Modulation of central muscarinic receptor binding in vitro by ultralow levels of the organophosphate paraoxon

Abstract

Homogenates of calf caudate nuclei were found to contain at least three distinct subclasses of cholinergic, muscarinic receptors. These subtypes, labeled with [ 3H]quinuclidinyl benzilate (QNB), can be separated by rapid filtration with the use of the selective ligands, pirenzepine, AF-DX116, and 4-DAMP which have high affinity for the M1, M2, and M3 subtypes, respectively. Paraoxon was found to modulate [ 3H]QNB binding in a noncompetitive manner at concentrations below those needed to affect acetylcholinesterase activity. Pretreatment of the membrane protein with high concentrations of both the M2 selective antagonist, AF-DX116, and the M3 selective antagonist, 4-DAMP, protected against paraoxon inhibition of [ 3H]QNB binding, while the M1 selective antagonist pirenzepine did not.
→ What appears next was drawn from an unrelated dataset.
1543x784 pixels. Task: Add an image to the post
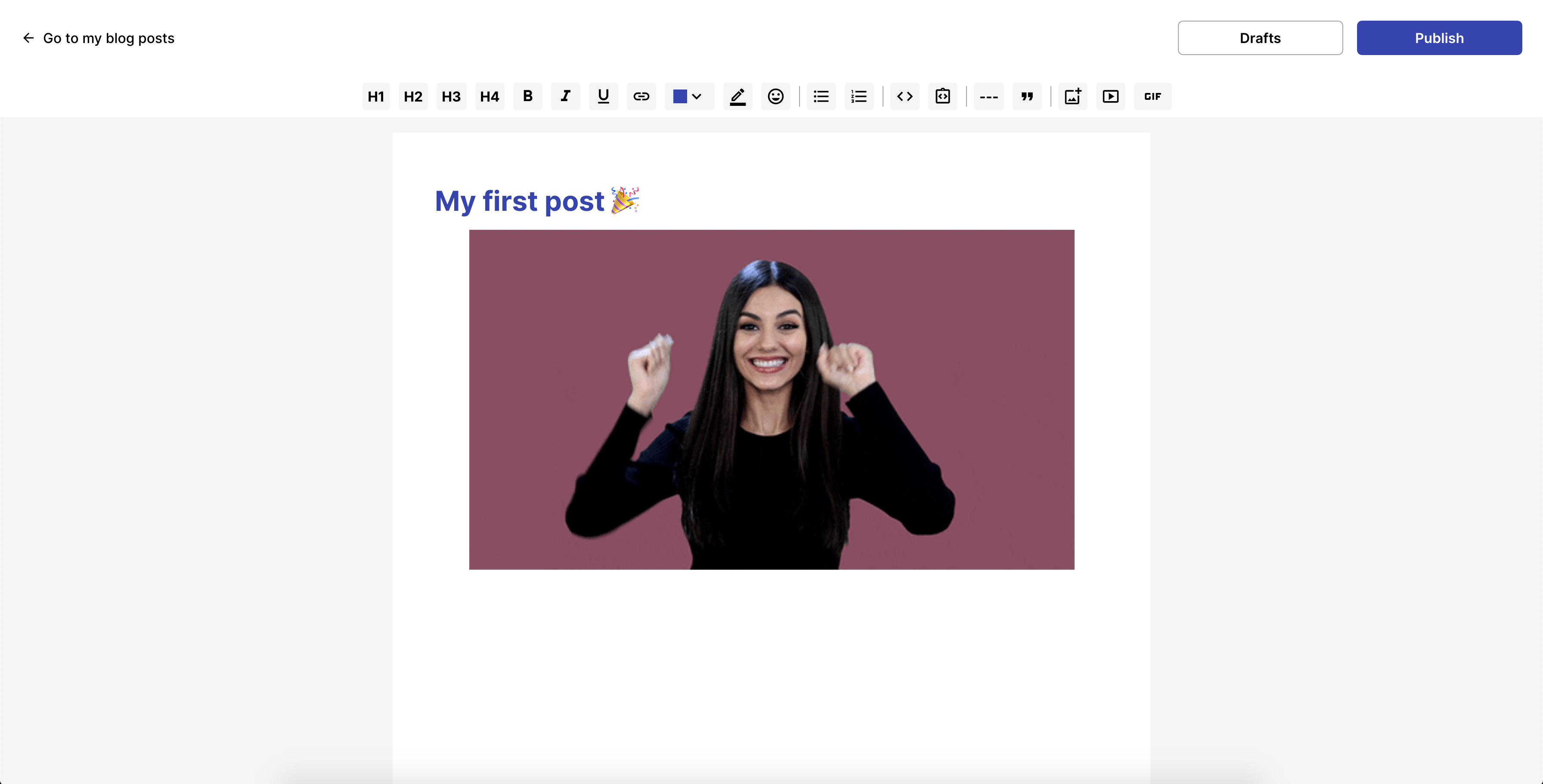click(1072, 96)
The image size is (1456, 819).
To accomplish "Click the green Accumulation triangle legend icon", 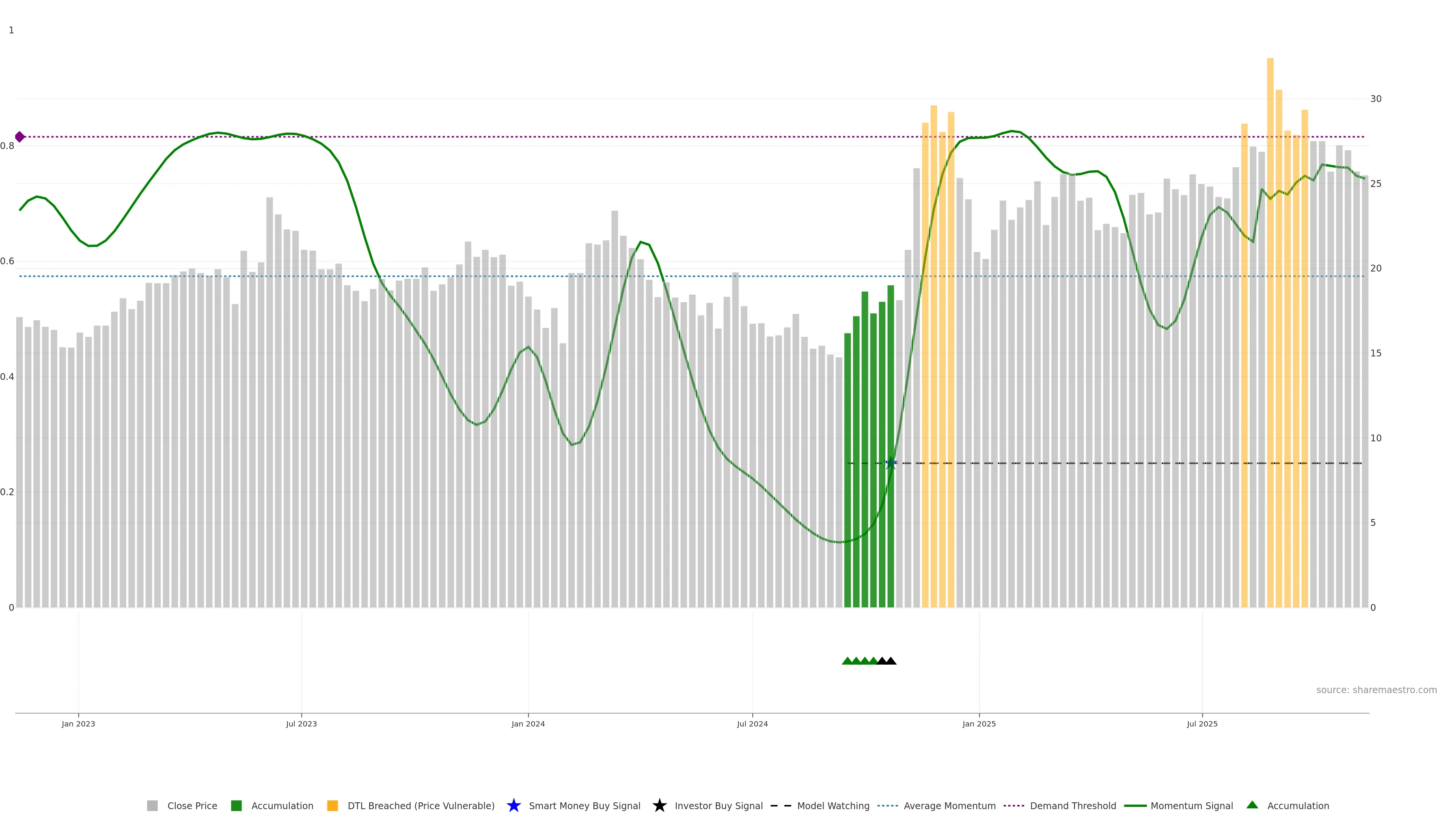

Paraoxon sensitive sites, M2 and M3, are found predominantly on presynaptic neurons in the central nervous system. It is postulated that blockade of these sites may interfere with negative feedback inhibition of acetylcholine release and facilitate the development of behavioral and motor deficits that may be associated with chronic exposure to low levels of organophosphates.